**Problem details:** Here is a listing. Write it out again without a single difference.

**Data:**
-------

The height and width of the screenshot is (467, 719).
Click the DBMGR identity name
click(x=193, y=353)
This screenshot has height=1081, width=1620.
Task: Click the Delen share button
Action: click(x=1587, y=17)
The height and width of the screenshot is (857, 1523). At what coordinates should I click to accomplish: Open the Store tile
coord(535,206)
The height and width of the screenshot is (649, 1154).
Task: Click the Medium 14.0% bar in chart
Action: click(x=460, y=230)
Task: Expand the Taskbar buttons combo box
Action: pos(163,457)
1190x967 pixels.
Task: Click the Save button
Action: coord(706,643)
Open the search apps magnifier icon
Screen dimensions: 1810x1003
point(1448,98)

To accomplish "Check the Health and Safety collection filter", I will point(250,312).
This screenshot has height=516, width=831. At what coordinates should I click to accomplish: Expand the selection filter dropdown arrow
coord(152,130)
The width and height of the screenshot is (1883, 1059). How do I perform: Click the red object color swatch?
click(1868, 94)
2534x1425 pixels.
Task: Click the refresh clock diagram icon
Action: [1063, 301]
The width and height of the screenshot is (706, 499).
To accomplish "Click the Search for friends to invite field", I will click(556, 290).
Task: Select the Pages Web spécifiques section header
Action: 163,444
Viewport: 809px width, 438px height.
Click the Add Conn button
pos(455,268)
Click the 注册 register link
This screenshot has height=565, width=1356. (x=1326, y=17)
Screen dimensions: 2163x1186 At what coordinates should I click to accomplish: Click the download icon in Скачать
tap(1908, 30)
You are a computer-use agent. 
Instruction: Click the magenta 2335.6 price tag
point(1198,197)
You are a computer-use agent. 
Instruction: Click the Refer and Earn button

-------

**Response:**
The height and width of the screenshot is (467, 719).
Click the DBMGR identity name
click(x=193, y=353)
This screenshot has height=1081, width=1620.
Task: Click the Delen share button
Action: click(x=1587, y=17)
The height and width of the screenshot is (857, 1523). At what coordinates should I click to accomplish: Open the Store tile
coord(535,206)
The height and width of the screenshot is (649, 1154).
Task: Click the Medium 14.0% bar in chart
Action: click(x=460, y=230)
Task: Expand the Taskbar buttons combo box
Action: pos(163,457)
1190x967 pixels.
Task: Click the Save button
Action: coord(706,643)
Open the search apps magnifier icon
Screen dimensions: 1810x1003
point(1448,98)

To accomplish "Check the Health and Safety collection filter", I will point(250,312).
This screenshot has height=516, width=831. At what coordinates should I click to accomplish: Expand the selection filter dropdown arrow
coord(152,130)
The width and height of the screenshot is (1883, 1059). How do I perform: Click the red object color swatch?
click(1868, 94)
2534x1425 pixels.
Task: Click the refresh clock diagram icon
Action: [1063, 301]
The width and height of the screenshot is (706, 499).
To accomplish "Click the Search for friends to invite field", I will click(556, 290).
Task: Select the Pages Web spécifiques section header
Action: 163,444
Viewport: 809px width, 438px height.
Click the Add Conn button
pos(455,268)
Click the 注册 register link
This screenshot has height=565, width=1356. (x=1326, y=17)
Screen dimensions: 2163x1186 At what coordinates should I click to accomplish: Click the download icon in Скачать
tap(1908, 30)
You are a computer-use agent. 
Instruction: Click the magenta 2335.6 price tag
point(1198,197)
You are a computer-use agent. 
Instruction: Click the Refer and Earn button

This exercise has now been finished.